Given request
Locate every line in the entries below that contains the string "will", and copy each one. Treat case as significant.
## BEGIN
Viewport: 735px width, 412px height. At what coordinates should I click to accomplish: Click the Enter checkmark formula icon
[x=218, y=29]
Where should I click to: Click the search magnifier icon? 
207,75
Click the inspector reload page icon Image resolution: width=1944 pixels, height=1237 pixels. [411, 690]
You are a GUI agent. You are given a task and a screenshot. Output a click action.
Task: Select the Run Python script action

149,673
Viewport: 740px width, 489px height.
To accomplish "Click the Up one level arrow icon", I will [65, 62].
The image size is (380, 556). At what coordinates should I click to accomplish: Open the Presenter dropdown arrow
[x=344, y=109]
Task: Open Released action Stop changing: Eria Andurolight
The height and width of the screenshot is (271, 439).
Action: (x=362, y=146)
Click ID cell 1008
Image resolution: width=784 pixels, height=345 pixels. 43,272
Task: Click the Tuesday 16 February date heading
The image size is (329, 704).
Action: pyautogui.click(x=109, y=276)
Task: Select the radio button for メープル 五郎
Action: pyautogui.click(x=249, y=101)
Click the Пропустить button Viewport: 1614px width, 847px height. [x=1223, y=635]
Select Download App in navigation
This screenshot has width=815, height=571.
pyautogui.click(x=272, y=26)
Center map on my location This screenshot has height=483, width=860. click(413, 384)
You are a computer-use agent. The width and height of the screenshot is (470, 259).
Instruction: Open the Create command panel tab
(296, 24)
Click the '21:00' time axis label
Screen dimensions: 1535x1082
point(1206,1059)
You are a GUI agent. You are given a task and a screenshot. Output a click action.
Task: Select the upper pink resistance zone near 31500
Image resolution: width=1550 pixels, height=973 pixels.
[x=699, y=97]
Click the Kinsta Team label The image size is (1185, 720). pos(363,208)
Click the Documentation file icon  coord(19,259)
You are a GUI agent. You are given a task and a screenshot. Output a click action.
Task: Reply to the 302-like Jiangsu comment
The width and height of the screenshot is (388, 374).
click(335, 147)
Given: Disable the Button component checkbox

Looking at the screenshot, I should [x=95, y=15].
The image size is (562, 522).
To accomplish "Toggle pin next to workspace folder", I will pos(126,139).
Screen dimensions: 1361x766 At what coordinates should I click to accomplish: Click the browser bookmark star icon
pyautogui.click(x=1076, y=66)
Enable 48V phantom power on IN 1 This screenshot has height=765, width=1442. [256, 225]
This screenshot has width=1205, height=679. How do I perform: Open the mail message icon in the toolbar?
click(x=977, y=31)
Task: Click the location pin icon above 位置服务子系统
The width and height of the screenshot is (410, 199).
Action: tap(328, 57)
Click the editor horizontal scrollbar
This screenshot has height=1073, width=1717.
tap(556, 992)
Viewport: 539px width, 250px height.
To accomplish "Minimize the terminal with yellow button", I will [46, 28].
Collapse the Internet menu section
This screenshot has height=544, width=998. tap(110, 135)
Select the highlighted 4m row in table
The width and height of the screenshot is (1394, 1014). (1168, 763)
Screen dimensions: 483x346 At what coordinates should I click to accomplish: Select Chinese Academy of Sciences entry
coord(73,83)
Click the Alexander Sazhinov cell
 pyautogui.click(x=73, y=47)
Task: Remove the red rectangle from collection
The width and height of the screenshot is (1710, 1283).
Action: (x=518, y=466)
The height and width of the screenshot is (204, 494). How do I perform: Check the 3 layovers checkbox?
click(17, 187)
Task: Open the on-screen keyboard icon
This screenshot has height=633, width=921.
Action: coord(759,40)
## END
Result
To accomplish "Click the Up one level arrow icon", I will [65, 62].
To accomplish "Toggle pin next to workspace folder", I will pos(126,139).
To accomplish "Minimize the terminal with yellow button", I will [46, 28].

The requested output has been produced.